* WORK REQUIRED
Below are the records. Reproduce the line that contains "Click the host" and every line after it to the end, exactly and alone.

Collected data entries

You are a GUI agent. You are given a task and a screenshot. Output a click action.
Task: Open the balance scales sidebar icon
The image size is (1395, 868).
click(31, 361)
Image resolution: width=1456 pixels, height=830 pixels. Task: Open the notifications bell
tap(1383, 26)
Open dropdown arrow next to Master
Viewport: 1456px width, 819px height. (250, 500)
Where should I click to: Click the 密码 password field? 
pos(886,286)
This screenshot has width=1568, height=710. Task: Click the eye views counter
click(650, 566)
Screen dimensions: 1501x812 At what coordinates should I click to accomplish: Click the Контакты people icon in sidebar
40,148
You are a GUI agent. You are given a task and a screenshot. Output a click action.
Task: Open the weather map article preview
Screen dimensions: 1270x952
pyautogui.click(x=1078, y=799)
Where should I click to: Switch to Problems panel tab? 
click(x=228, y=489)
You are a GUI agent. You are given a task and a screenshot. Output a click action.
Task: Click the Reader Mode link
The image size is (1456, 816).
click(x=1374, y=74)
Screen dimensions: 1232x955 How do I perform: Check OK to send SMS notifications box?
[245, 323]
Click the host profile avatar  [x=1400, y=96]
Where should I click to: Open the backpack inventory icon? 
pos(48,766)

* RESULT OF THIS TASK
Click the host profile avatar  [x=1400, y=96]
Where should I click to: Open the backpack inventory icon? 
pos(48,766)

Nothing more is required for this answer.